* _Alıştırma koşulları_:
1) Mustafa Kutlu hakkındaki yazıya göre Hakan Değirmenci'nin kitabını hangi yayınevi okura ulaştırmıştır?
2) Mustafa Kutlu hakkındaki yazıyı son cümlesinden sonra sürdürün.

* _Metinden bölüm_:

'Gönül içimizdeki meleğin adıdır'

“Mustafa Kutlu bir hikâyesinde neyi anlatırsa anlatsın orada ahlak kaygısı vardır” diyen Hakan Değirmenci, usta öykücünün hikâyelerine buradan bakarak mercek tutuyor. Değirmenci'nin kitabını okumak, daha önce altını çizdiğimiz Kutlu satırlarını derli toplu görmek gibi.

HALE KAPLAN

Mustafa Kutlu, Türk hikâyeciliğinin köşe taşlarından biri. Birçoğumuzun ilk öykücüsü o. Hikayeleri kadar, hakkında yazılanlara da dikkat kesilen büyük bir okur kitlesine sahip aynı zamanda Kutlu. Yakın zamanda yayınlanan 'Mustafa Kutlu'nun Hikâyelerinde Ahlak' isimli kitap da bunlardan biri. Dr. Hakan Değirmenci'nin kaleme aldığı, Akçağ Yayınları tarafından okura ulaştırılan kitapta, Mustafa Kutlu hikâyeciliğini karşılayan modernizm, gelenek, yabancılaşma, kent, göç, tabiat, dava, din, tasavvuf gibi pek çok anahtar kavram, bir üst başlıkta ele alınıyor: Ahlak.

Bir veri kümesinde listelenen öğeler

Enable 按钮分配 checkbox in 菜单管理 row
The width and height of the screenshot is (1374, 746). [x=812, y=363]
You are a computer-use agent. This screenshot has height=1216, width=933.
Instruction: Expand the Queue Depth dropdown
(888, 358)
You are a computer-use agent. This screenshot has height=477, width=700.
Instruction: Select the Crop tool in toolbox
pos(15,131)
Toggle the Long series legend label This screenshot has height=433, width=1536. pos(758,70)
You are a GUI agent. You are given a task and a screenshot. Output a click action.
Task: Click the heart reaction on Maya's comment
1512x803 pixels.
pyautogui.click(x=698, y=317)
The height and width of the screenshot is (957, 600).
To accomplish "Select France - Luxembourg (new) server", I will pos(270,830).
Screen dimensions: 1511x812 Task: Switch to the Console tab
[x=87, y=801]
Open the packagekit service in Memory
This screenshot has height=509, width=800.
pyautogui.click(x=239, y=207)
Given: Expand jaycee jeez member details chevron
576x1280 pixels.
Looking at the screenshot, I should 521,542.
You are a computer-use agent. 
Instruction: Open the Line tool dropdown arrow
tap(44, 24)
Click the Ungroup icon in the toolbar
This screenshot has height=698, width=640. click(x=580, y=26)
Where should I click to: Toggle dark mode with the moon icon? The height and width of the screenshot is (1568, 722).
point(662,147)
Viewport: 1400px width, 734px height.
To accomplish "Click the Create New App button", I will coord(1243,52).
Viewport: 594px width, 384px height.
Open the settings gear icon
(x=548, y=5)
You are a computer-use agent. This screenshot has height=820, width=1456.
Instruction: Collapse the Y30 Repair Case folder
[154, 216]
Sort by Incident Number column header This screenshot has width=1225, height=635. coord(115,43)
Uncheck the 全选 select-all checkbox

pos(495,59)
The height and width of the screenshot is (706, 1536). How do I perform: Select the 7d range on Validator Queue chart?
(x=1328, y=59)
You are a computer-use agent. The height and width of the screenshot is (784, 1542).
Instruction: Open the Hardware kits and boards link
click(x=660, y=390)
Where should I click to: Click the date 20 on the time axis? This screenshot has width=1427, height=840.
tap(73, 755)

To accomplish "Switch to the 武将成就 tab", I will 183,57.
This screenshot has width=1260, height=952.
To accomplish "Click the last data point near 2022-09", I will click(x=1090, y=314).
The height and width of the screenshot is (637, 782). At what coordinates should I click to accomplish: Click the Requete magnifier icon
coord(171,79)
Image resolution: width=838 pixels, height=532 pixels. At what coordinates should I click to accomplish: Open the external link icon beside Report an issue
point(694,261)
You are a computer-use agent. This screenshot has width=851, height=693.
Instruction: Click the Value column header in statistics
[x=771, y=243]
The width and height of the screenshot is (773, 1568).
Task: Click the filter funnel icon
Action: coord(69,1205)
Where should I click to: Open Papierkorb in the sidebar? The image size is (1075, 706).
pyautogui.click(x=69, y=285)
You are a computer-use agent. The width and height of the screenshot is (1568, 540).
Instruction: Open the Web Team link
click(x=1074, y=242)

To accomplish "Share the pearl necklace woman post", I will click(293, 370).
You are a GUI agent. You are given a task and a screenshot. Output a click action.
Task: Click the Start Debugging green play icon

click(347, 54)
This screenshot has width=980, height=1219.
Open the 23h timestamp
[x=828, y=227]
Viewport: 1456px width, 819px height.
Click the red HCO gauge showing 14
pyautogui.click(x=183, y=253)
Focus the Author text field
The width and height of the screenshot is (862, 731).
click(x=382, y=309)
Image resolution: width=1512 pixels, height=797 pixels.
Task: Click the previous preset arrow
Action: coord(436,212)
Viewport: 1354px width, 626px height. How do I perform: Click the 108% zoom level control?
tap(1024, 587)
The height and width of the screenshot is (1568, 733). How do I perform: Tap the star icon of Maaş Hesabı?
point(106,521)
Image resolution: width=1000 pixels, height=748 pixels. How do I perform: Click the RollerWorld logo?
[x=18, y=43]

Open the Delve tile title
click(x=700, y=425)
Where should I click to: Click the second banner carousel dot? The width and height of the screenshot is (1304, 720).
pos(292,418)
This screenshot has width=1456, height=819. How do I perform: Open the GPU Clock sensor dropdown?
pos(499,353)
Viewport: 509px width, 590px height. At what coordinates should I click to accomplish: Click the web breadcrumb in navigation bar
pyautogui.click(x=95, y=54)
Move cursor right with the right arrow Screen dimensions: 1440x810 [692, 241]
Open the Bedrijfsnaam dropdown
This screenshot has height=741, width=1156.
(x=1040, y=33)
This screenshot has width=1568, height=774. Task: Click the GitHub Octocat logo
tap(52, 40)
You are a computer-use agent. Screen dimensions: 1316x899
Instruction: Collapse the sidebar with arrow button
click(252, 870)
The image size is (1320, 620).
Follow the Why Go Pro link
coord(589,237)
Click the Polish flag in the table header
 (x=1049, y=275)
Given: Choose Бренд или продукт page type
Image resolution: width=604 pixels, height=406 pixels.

* _Yanıtlar_:
1) Akçağ Yayınları.

2)
KUTLU EŞİTTİR AHLAK

Yukarıda saydığımız kavramların her biri hakikatin bir cephesi olsa da ahlak tüm kuşatıcılığıyla Kutlu hikâyelerinde kendini görünür kılıyor yazara göre. "Kutlu bir hikâyesinde neyi anlatırsa anlatsın orada bir ahlak kaygısı vardır" diyen Değirmenci, "Mustafa Kutlu eşittir ahlak" gibi basit ama isabetli bir formülün söz konusu olduğunu söylüyor. Çünkü o bu topraklara isyan ahlakını öğretmeye ve ahlak davasını getirmeye hayatını vakfetmiş bir filozofun, Nurettin Topçu'nun takipçisi. Değirmenci'nin kitabını okumak, daha önce okunmuş, altı itina ile çizilmiş, dönüp dönüp okunan Mustafa Kutlu satırlarını derli toplu görmek gibi adeta. Bu sebeple bir inceleme kitabı okumak hissi doğurmuyor okuyucuda. Her sayfası göğse bastırılacak nitelikte, coşkun, kalbi taşıran yapıda.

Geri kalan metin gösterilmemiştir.